» Excerpt:

I got a kick out of this, because ... you'll laugh ... I thought it was a typo at first!

Regards from AZ
 
Jeff,

You'll also see this in reference to battleship and cruiser main guns...

USS Pennsylvania, armed with 12 14"/50 cal. rifles.

USS South Carolina, armed with 9 16"/45 cal. rifles.

USS Iowa, armed with 9 16"/50 cal. rifles.
 

Long Path

New member
Meiji_man--

you raise a good point re: nomenclature.

A Winchester M-94 is a rifle.

A Remington 1100 is a shotgun, or can also be simply, "a gun."

A Kimber Classic .45 is not a gun, it's a pistol.

A piece of artillery, field or naval, is a "gun."
Strangely, this is so regardless of whether it is smothbore, as is the 120 mm German-made cannon on the M1A1 Abrams main battle tank, or rifled, as is the 5"/38 caliber gun on the Rudderow Class Destroyer Escort ships.

In short, the only time a firearm is properly a "gun" is when it is a cannon or possibly a shotgun. Easy way to think of it: "guns" fire "shells." That of course opens up a completely different can of worms for me: WHY is a 20mm round called a "shell," even when it is a non-exploding solid? It's got all the characteristics of what we otherwise know as a "cartridge." Curiouser and curiouser....

:)
 

C.R.Sam

New member
5 inch 38 is rifled. The barrel is too short to fall into the rifle catagory. Were it shoulder fired it would be called a carbine.

The 5 inch 54 is an autoloader. It can sustain a rate of fire of around 30 rpm and burst fire at up to 60rpm. All precisely aimed. Awesome would be an understatement.

Sam
 

radom

New member
My thought is as the 5/38 was designed as a "dual purpose" gun for AA and surface target fire with the life of the tube in mind it would be a gun. Ever hear of a AA rifle? Gun and rifle is to the navy as the gun and howitzer bit is to the army in some cases today. Rifle tends to be used for the hi-vel guns now. In the old days it was more of a gun takes a case and a rifle takes a bag charge or so my dad and his brother says, they used to shoot them on the old fletcher tin cans and swayback crusers as guners mates and firecontrolmen. If it took a case it was a gun that was used for AA, the biger guns with no AA firecontrol took bags.

» Work to do:
[A] From the gun nomenclature thread, quote the passage starting with "Strangely, this is" and going on through "Curiouser and curiouser....".
[B] Answer these questions using the gun nomenclature thread:
(i) How many rifles was USS Pennsylvania armed with, and of what size?
(ii) What rate of fire can the 5 inch 54 sustain?
(iii) Which gun on the M1A1 Abrams is named as an example of a smoothbore?
[C] Does each statement agree with the gun nomenclature thread? Answer yes or no, quoting the words of the thread that decide it.
(i) USS Iowa was armed with nine 16"/50 cal. rifles.
(ii) The Kimber Classic .45 is called a gun.
(iii) The 5 inch 38 is described as smoothbore.

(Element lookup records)
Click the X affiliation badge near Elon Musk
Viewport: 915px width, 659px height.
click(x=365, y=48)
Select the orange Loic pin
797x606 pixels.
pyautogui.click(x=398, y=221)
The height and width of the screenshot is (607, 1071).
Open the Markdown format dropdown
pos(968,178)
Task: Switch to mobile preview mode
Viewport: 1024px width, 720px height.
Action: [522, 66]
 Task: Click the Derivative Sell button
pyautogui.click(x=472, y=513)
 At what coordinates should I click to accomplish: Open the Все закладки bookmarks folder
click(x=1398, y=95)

...

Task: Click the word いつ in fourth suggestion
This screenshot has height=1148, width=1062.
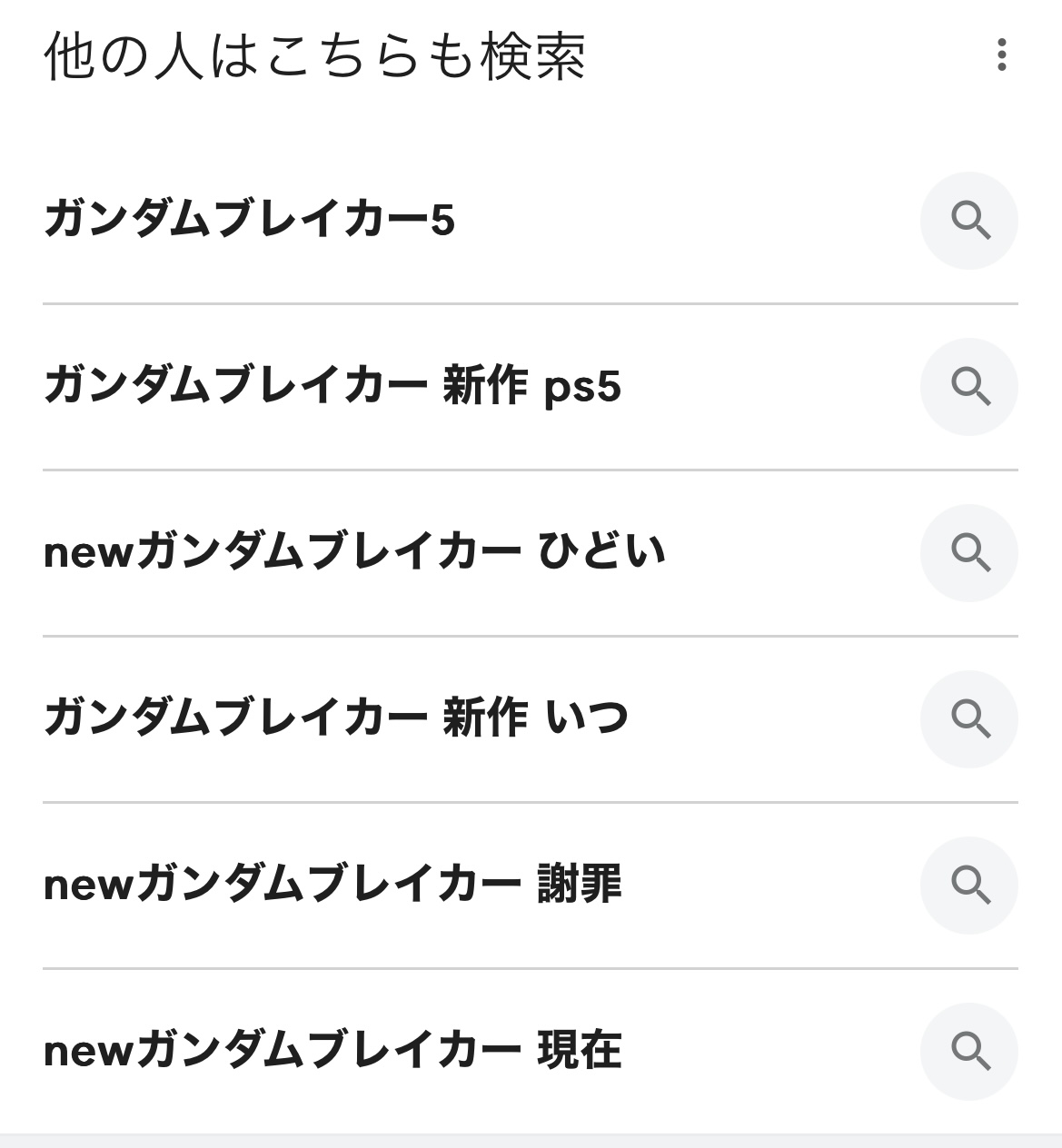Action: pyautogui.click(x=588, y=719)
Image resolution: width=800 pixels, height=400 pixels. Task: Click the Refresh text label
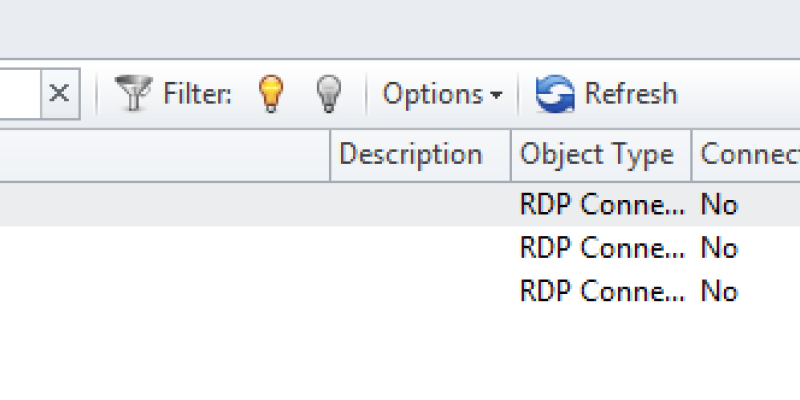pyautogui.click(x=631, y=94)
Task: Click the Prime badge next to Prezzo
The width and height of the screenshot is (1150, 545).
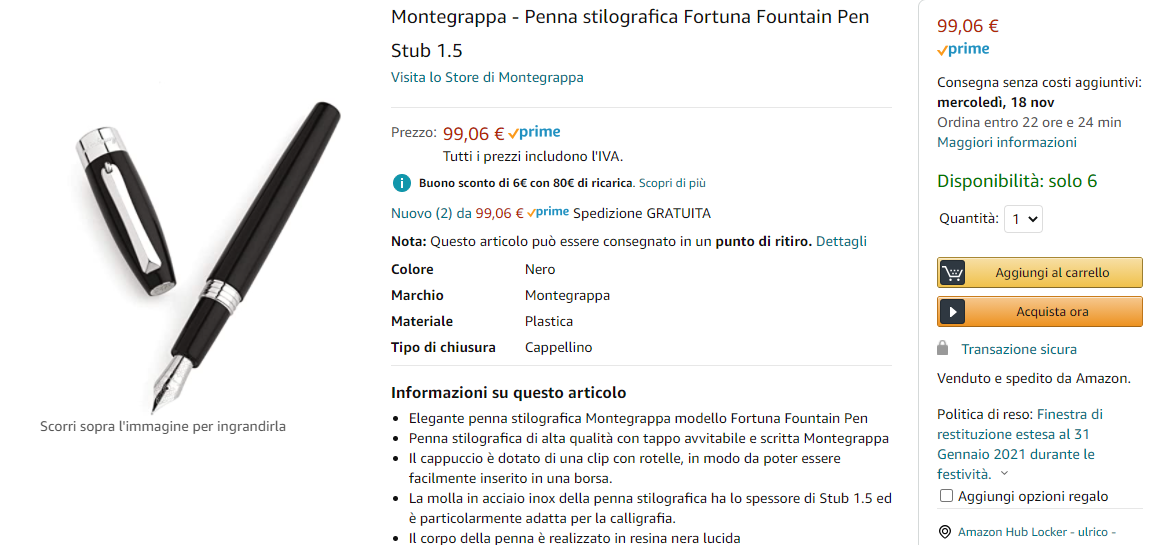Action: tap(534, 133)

» Correct answers:
[A]
Strangely, this is so regardless of whether it is smothbore, as is the 120 mm German-made cannon on the M1A1 Abrams main battle tank, or rifled, as is the 5"/38 caliber gun on the Rudderow Class Destroyer Escort ships.

In short, the only time a firearm is properly a "gun" is when it is a cannon or possibly a shotgun. Easy way to think of it: "guns" fire "shells." That of course opens up a completely different can of worms for me: WHY is a 20mm round called a "shell," even when it is a non-exploding solid? It's got all the characteristics of what we otherwise know as a "cartridge." Curiouser and curiouser....

[B]
(i) 12 rifles, 14"/50 cal.
(ii) Around 30 rpm.
(iii) The 120 mm German-made cannon.

[C]
(i) Yes: "USS Iowa, armed with 9 16"/50 cal. rifles."
(ii) No: "A Kimber Classic .45 is not a gun, it's a pistol."
(iii) No: "5 inch 38 is rifled."